Ayana setengah lega mendengar dari jawaban Jefri. Sejak kejadian beberapa tahun silam yang melibatkan perasaannya terkorbankan, Ayana seringkali merasa takut. Pikirannya juga tak jarang berkecamuk membayangkan ketakutannya itu lagi. Takut jika kejadian itu terulang lagi. Takut kebahagiaan yang ia susun dengan susah payah, akan tersapu oleh badai lagi, "Kamu bilangnya 'dulu sampai sekarang' tadi, aku ngiranya orang sebelum aku,"

Jefri spontan menarik tubuh istrinya ke dalam dekapannya saat tahu apa yang istrinya pikirkan. Sebegitu besarkah rasa sakit yang ia torehkan empat tahun silam? Sampai saat ini, meskipun Ayana telah memberinya kesempatan. Ayana nyatanya masih terbayang-bayang kejadian itu, "Mau berapapun banyak orang sebelum kamu, yang jadi istriku tetep kamu,"
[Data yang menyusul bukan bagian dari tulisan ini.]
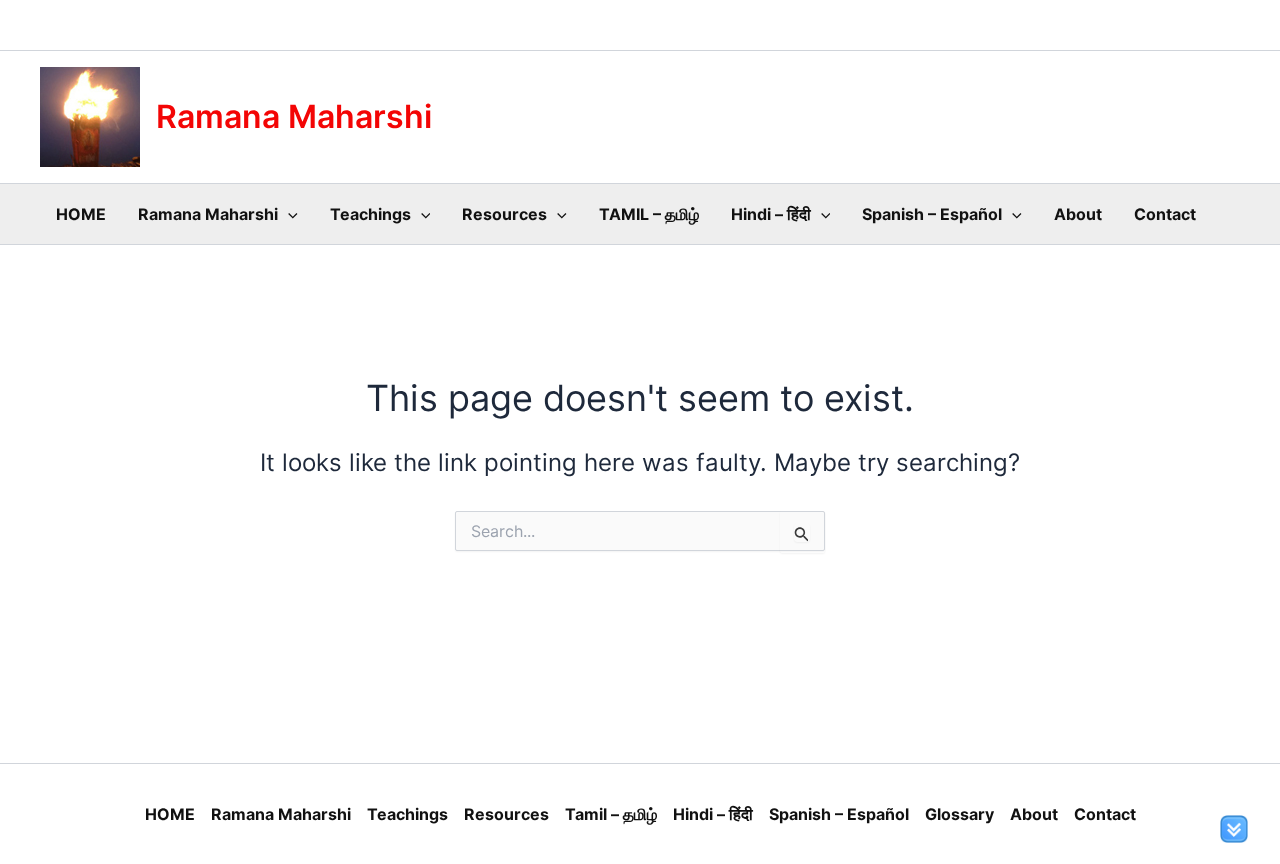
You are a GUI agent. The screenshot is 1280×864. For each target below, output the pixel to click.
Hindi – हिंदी (771, 214)
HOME (81, 214)
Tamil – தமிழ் (611, 814)
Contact (1165, 214)
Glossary (959, 814)
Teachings (370, 214)
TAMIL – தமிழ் (649, 214)
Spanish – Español (932, 214)
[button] (288, 214)
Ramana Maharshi (294, 116)
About (1078, 214)
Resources (504, 214)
Tangan Jefri berusaha mengerat, mendekap tubuh Ayana. Usai mengeratkan pelukannya beberapa menit, bibirnya sekali lagi mendarat di pucuk kepala istrinya. Pun juga kedua tangannya ikut melayangkan rangkuman ke wajah Ayana. Mengusap pelan pipi perempuan itu dengan usapan lembut, "Yang jadi istriku tetep kamu." jawabnya mengulangi.

Keraguan di hati Ayana sedikit menghilang. Namun tak tahu kapan lagi keraguan itu muncul. Ayana sering kali dihantui rasa takut seperti ini secara tiba-tiba, sampai untuk mengandung anak lagi pun Ayana masih takut. Takut jika ia tak bisa menjadi Ibu yang baik. Takut jika kebahagiaan yang melingkar di hidupnya tiba-tiba hilang. Sampai ketakutan besar pun mencuat di pikirannya, takut jika ia tak bisa lebih baik dari seseorang yang pernah hadir di hidup Jefri dulu.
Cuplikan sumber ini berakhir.